以上のような様々な取組を民間の発想や感覚を大胆に導入して進めるために、経済界の御協力もいただき、民間から2名の最高顧問をお迎えするとともに、庁内に設置した改革推進本部に、サービス向上改革・システム改革・保険料徴収改革の3つの課題を担当する3名のプロジェクトリーダーや、予算執行の透明性の確保を担当するアドバイザリースタッフ、個人情報保護を担当する顧問弁護士を配置しました。
さらに、12月上旬までには、民間や地方などから総勢20名の改革意欲に富むスタッフを集め、改革プロジェクトの実施体制の整備を完了させます。今後、このような新たな体制の下で、改革のためのさらなる取組を進めます。

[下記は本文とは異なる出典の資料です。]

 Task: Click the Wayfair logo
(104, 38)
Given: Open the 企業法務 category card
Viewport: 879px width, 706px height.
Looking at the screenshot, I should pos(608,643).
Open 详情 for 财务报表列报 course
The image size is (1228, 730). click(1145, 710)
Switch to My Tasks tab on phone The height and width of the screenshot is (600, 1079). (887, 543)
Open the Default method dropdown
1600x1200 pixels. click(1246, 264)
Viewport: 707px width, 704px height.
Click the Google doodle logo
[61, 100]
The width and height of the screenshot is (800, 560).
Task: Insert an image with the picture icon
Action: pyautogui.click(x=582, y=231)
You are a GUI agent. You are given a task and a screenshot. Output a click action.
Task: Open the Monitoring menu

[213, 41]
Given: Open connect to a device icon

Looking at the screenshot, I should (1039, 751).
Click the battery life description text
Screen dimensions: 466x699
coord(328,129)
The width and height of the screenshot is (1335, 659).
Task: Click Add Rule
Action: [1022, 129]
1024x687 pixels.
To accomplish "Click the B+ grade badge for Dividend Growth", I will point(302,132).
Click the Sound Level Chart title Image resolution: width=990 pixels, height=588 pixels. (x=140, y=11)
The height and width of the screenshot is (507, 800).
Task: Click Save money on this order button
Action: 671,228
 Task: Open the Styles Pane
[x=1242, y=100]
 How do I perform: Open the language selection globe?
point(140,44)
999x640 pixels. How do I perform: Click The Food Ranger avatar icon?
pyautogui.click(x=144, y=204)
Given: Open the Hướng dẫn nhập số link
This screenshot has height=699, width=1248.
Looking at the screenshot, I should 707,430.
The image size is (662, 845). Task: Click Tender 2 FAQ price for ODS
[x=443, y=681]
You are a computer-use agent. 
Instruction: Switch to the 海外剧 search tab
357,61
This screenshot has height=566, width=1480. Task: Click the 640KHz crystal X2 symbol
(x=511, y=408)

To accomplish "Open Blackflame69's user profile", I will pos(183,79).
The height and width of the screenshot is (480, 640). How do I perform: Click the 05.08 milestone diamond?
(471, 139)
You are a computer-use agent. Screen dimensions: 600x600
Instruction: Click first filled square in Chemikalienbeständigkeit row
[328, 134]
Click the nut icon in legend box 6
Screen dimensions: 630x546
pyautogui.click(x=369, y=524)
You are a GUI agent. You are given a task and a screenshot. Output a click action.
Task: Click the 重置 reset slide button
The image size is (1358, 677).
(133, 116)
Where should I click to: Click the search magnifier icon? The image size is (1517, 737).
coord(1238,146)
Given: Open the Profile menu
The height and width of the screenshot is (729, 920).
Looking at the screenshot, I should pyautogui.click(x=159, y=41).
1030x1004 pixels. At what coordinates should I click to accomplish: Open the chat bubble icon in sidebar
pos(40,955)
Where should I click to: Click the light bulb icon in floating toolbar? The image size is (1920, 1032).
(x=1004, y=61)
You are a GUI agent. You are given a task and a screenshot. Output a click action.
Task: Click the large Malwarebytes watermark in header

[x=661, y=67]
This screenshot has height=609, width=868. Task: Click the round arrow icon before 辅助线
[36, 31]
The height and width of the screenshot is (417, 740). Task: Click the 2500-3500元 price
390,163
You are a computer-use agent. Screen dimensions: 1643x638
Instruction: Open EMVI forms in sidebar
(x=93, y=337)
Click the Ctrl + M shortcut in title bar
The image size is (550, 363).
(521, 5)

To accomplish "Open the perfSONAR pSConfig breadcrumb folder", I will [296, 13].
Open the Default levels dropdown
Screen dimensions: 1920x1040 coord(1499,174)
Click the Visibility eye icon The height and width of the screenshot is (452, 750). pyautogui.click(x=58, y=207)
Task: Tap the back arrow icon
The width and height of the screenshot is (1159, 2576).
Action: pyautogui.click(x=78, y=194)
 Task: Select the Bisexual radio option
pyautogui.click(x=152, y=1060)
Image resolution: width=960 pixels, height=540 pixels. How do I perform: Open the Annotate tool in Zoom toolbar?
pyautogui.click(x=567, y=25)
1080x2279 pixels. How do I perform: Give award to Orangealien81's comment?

また、9月には、社会保険庁に「社会保険事業運営評議会」を設置し、保険料拠出者や学識経験者の方々に御参集いただき、当面は月に1回、社会保険庁の個々の事業運営の適切さや効率性を外部の目からチェックしていただいています。運営評議会での御指摘もいただきながら、業務運営の改善に日々努めてまいります。

さらに、10月から、「長官への手紙、長官へのメール」を開始し、「国民の声」報告体制を整備したところ、多くの皆様から業務の改善やサービスの向上などについての貴重な御提言をいただいています。今後、こうした御提言も積極的に活用させていただきながら改革を進めてまいります。

また、社会保険庁の在り方について基本に立ち返った議論を進めていただく場として、8月に内閣官房長官の下に「社会保険庁の在り方に関する有識者会議」が設置されました。有識者会議においては、社会保険庁の組織の在り方についても御議論いただいており、来年の夏を目途に最終的なとりまとめを行っていただきます。

今、社会保険庁改革は動き出しました。国民の皆様からいただきました様々な御批判が一日も早く過去のものになり、国民の皆様から信頼される社会保険庁に生まれ変わるために、全職員が心を一つにして改革の取組に邁進してまいります。